- Film And TV
- 27 Apr 25
Irish language horror confronts the lingering spirits of misogyny and memory. Written and directed by Aislinn Clarke. Starring Clare Monnelly, Bríd Ní Neachtain, Aleksandra Bystrzhitskaya, Olga Wehrly. 103 mins. In cinemas now.
What does it mean to inherit a trauma you never asked for? In Fréwaka, writer-director Aislinn Clarke reaches deep into Ireland’s troubled soul to find an answer. What she unearths is a film that is quietly haunting, emotionally resonant, and thematically ambitious. This is a horror film that lingers in the mind for all the right reasons.
From its deeply unsettling opening - a 1970s rural wedding shattered by masked intruders, an unexplained disappearance, and an unspeakable tragedy in an Irish house - to its strikingly composed final frames, Fréwaka immediately establishes itself as a slow-burn psychological chiller that refuses to play by conventional horror rules.
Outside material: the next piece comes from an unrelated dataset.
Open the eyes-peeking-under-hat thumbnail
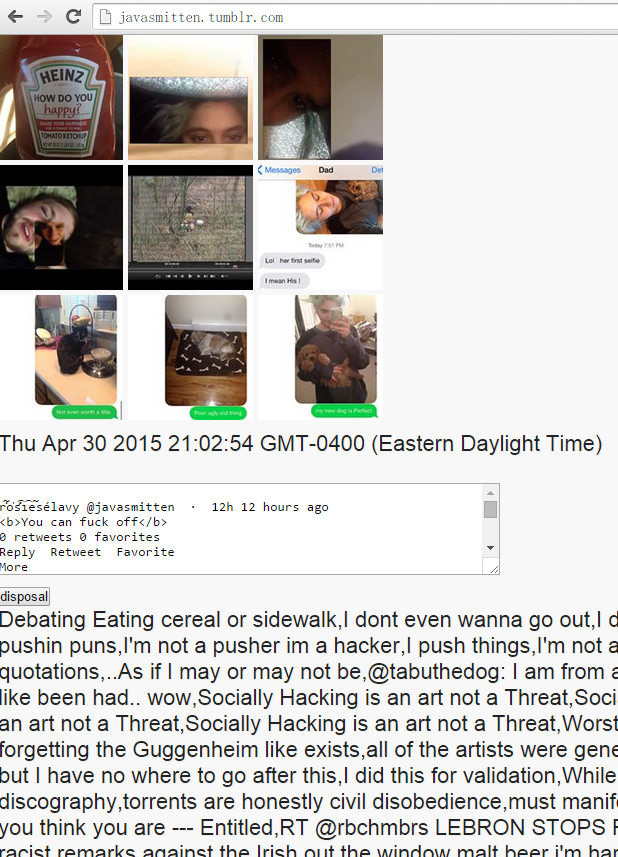 coord(190,97)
What emerges is a layered meditation on generational trauma, the institutional abuse of women, and the eerie persistence of the past, particularly the dark legacy of the Magdalene Laundries.
Clare Monnelly, looking like a young Charlotte Gainsbourg, gives a restrained but compelling performance as Shoo (short for Siobhán), a care worker whose cool exterior masks a reservoir of pain. After the death of her estranged, deeply religious mother, Shoo accepts a live-in care job in a remote village, looking after Peig (Bríd Ní Neachtain), an elderly woman whose paranoia about “them” - an undefined but oppressive force - initially seems like the ramblings of a woman in decline. But as Shoo settles into the decaying house, full of old Catholic iconography and strange noises behind a red cellar door, the film begins to blur the line between delusion and something far more sinister.
The central relationship between Shoo and Peig is the film’s emotional core, carried by two deeply felt performances. Their uneasy bond, steeped in mistrust, pain, and a shared understanding of silenced suffering, offers moments of surprising tenderness amid the dread. Ní Neachtain is particularly memorable as the sharp-tongued, eccentric Peig, veering between vulnerability and defiance with captivating ease. Conversations touching on queerness, women’s work, and religious abuse add in layers of meaning and resonance
Visually, Fréwaka is steeped in atmosphere. There’s a specificity to the details which bears appreciation, with Clarke’s focus on glow-in-the-dark Virgin Mary statues and the murky bog-brown tones of 1970s interiors making the film feel accurately Irish. Narayan Van Maele’s cinematography expertly conjures tension through shadowy corridors, tight interiors, and ominous daylight exteriors, while production designer Nicola Moroney peppers the landscape with detail: ribbons on branches, scissors in jars, the flickering watchfulness of a Sacred Heart lamp. The recurring use of red - light, fabric, the dreaded door - adds a jarring pulse of menace throughout, along with Wicker Man-style imagery and re-appearing black goats. Die Hexen’s electronic score is another key player, buzzing with discord and rhythmic unease, giving even mundane moments a sense of disorientation and dread.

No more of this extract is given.